Problem description ->
Could you copy out, character for character, the rows that begin with the one containing "popular [454, 622]" and end with the one containing "investigate [259, 923]", including both of those rows and nothing else?

Data provided ->
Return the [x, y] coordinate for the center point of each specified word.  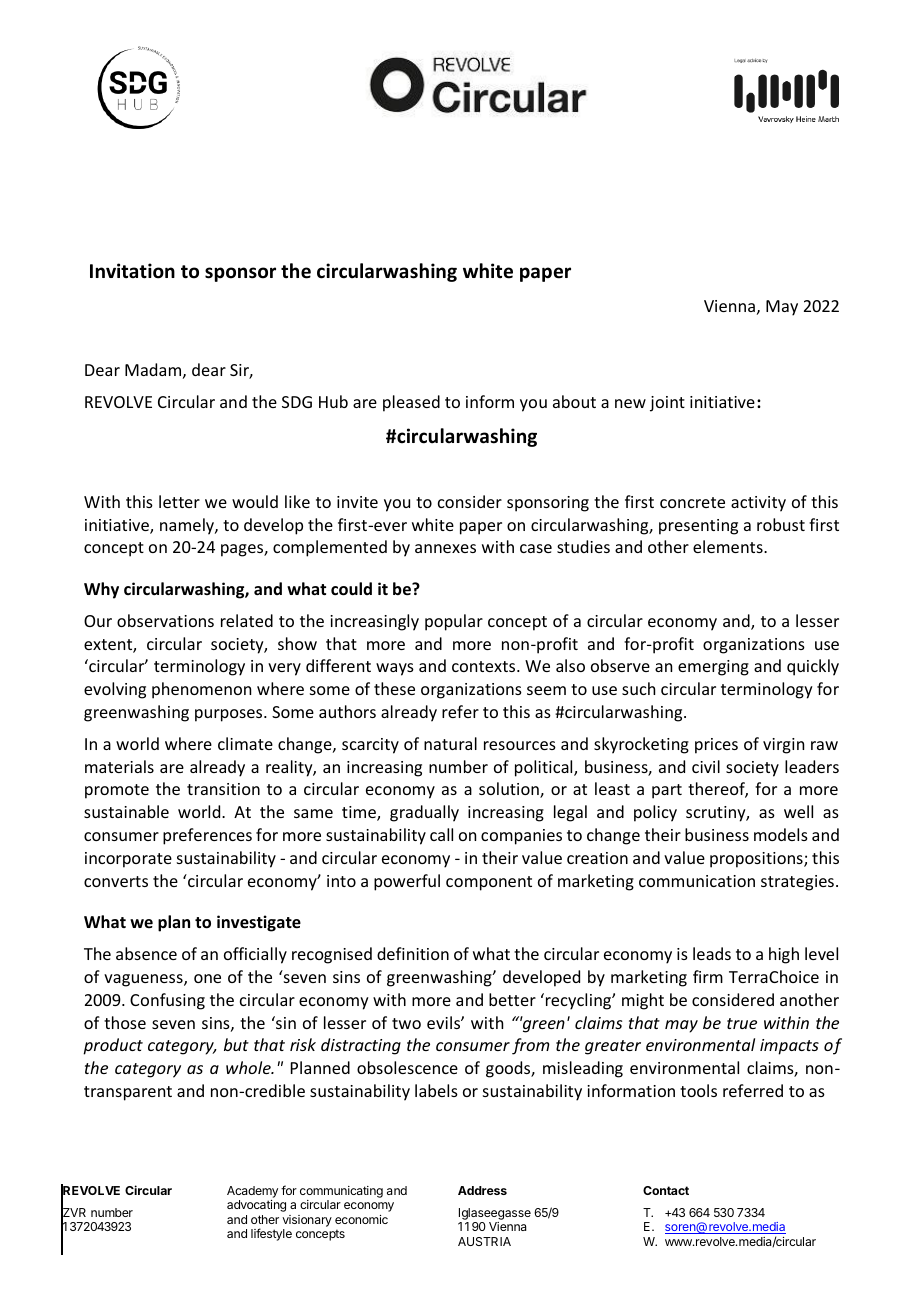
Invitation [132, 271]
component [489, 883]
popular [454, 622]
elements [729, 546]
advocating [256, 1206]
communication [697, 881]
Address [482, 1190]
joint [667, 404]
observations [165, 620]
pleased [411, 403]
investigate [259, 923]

* * *

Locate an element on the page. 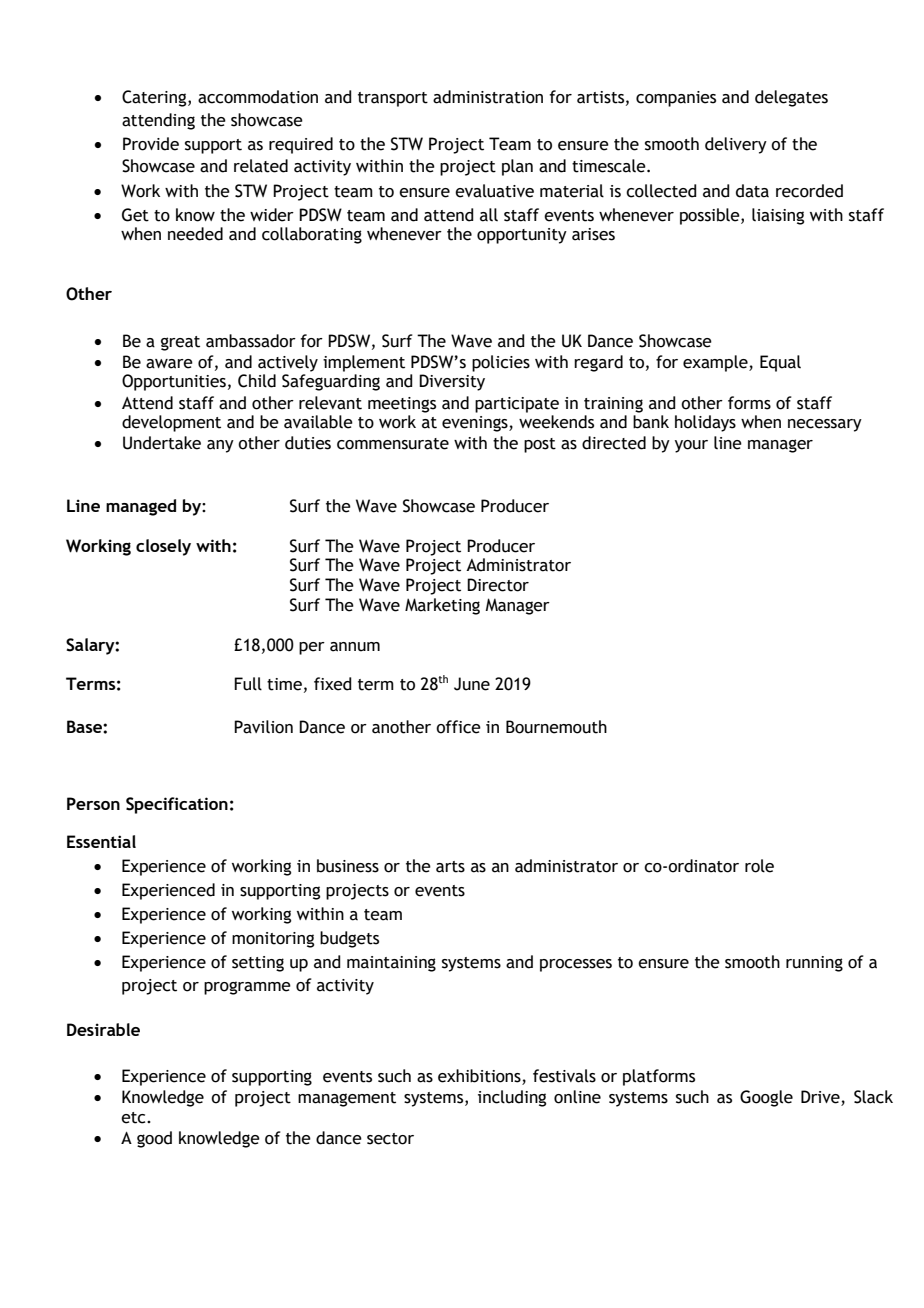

Answer below ->
popular [454, 622]
elements [729, 546]
advocating [256, 1206]
communication [697, 881]
Address [482, 1190]
joint [667, 404]
observations [165, 620]
pleased [411, 403]
investigate [259, 923]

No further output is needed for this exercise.